Sul momento di difficoltà della squadra nerazzurra Toni aggiunge:
"Dipende dall’allenatore, a volte ci prendi a volte no. Il modulo che usa Cristian Chivu funziona se i giocatori stanno bene. Lautaro Martinez anche se non fa gol è un leader, un trascinatore. Poi ci sono Dumfries, Dimarco, Nicolò Barella che devono essere al 100%, Barella a Firenze ha fatto una buona partita ma commettendo l’ingenuità sul gol del pari. Poi la Fiorentina è migliorata, due mesi fa dopo aver preso gol dopo 40 secondi ne avrebbe presi tre e invece ha reagito".

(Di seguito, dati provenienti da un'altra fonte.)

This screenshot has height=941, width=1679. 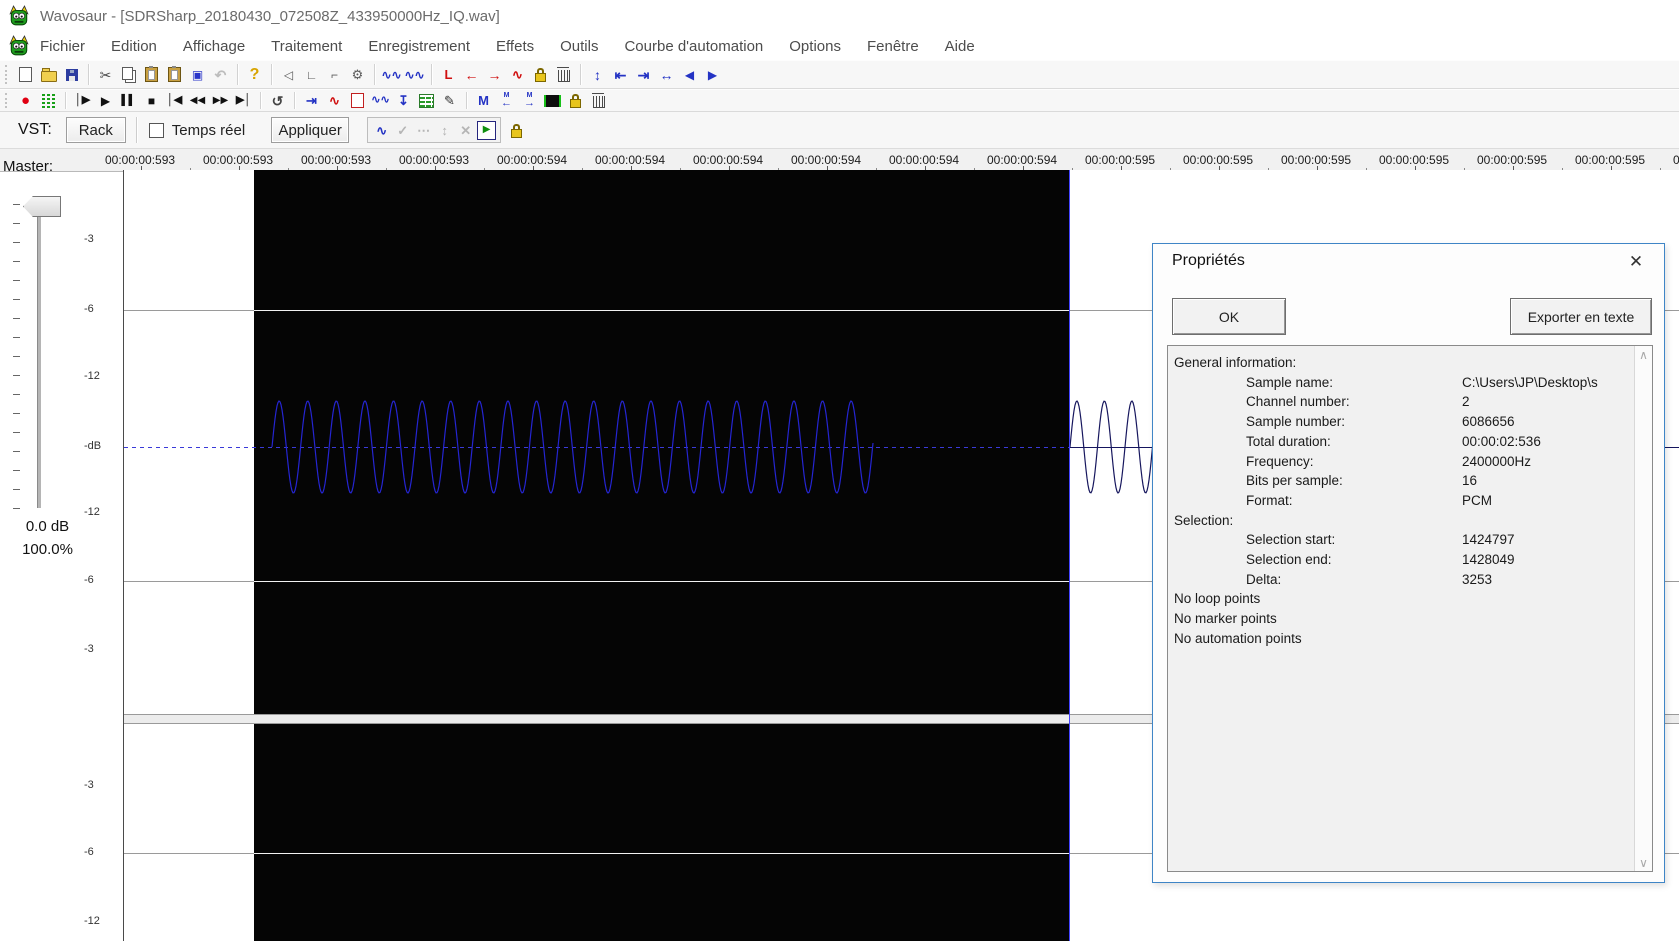 What do you see at coordinates (960, 46) in the screenshot?
I see `menu-item-aide: Aide` at bounding box center [960, 46].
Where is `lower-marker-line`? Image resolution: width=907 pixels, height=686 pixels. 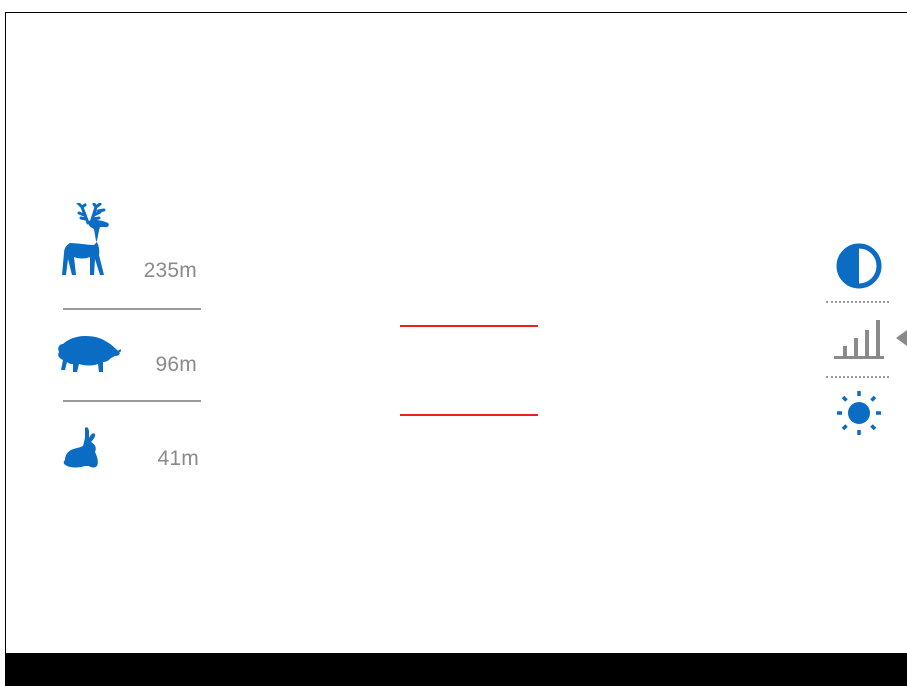 lower-marker-line is located at coordinates (469, 415).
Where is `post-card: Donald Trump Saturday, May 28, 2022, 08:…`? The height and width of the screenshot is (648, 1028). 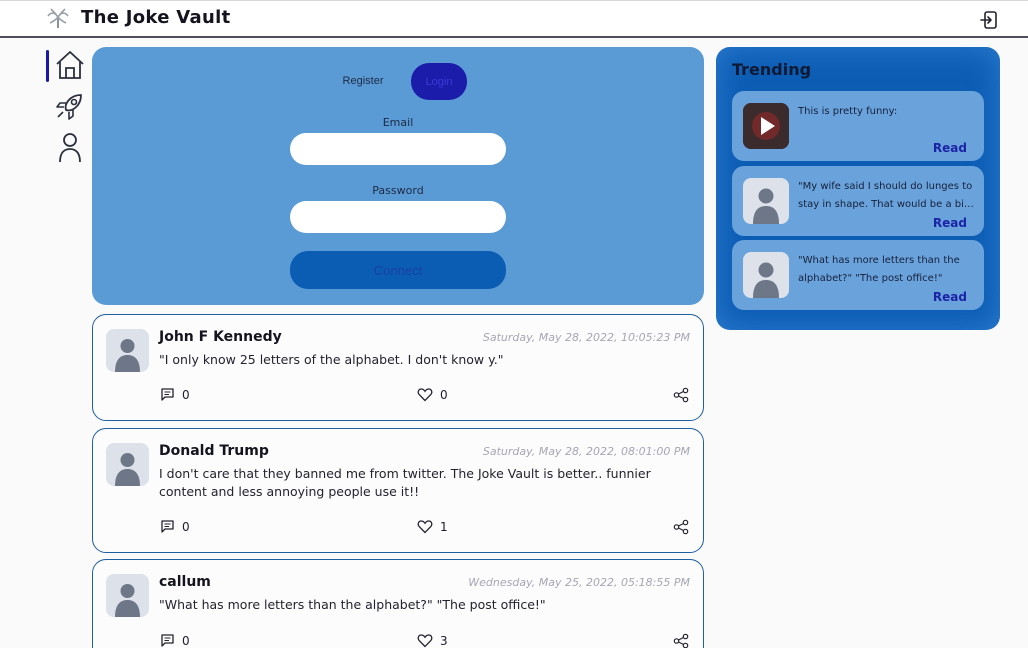 post-card: Donald Trump Saturday, May 28, 2022, 08:… is located at coordinates (398, 490).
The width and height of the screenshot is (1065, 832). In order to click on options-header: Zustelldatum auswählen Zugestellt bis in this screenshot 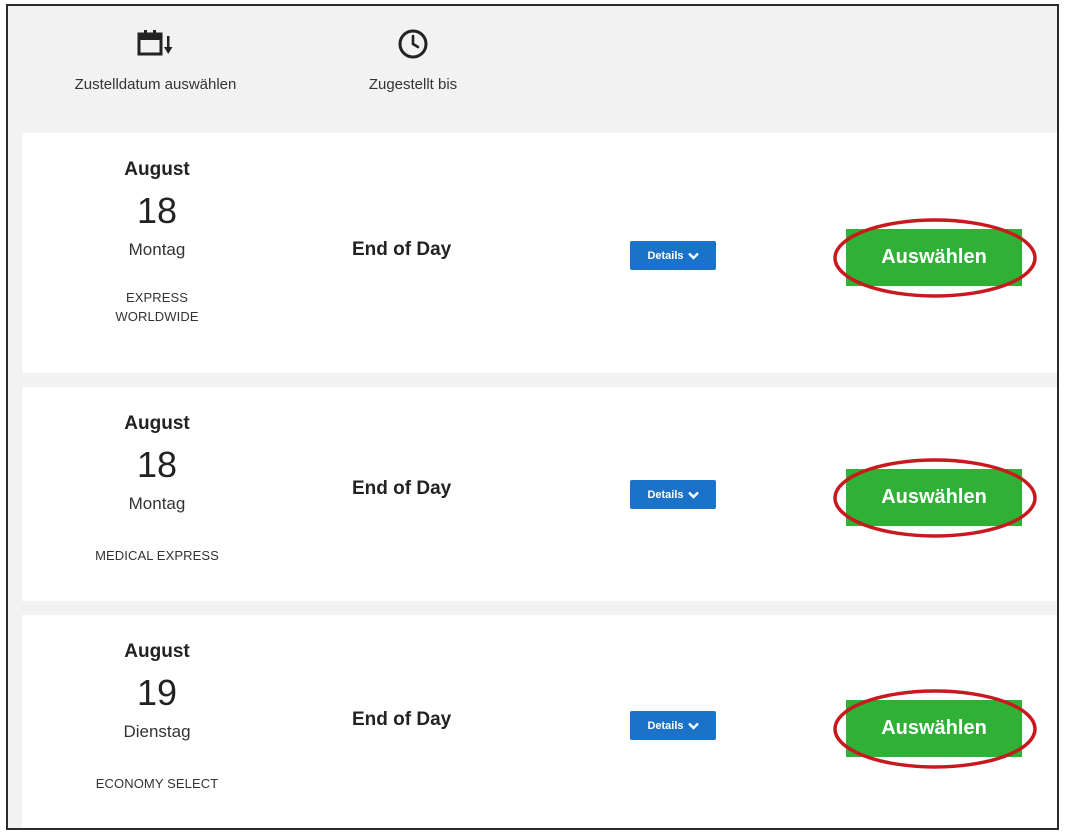, I will do `click(532, 68)`.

L'ex bomber di Fiorentina e Palermo esprime poi scetticismo in merito all’opzione di cambio allenatore:
"Più il nome è forte, più arriva all’Inter e pretende, perché sa di dover vincere. Gente come Jurgen Klopp o Pep Guardiola verrebbe e subito chiederebbe determinati giocatori. Roberto De Zerbi? Può essere un grande allenatore in prospettiva, ma cosa ha vinto? Ha l’esperienza per l’Inter? E poi non ha la forza per me per chiedere questo o quest’altro giocatore, sia questo all’Inter o alla Juve. Non è ancora su quel livello. E poi attaccare Chivu che al primo anno vince lo Scudetto, è un grande traguardo anche se dovesse vincerlo per un punto".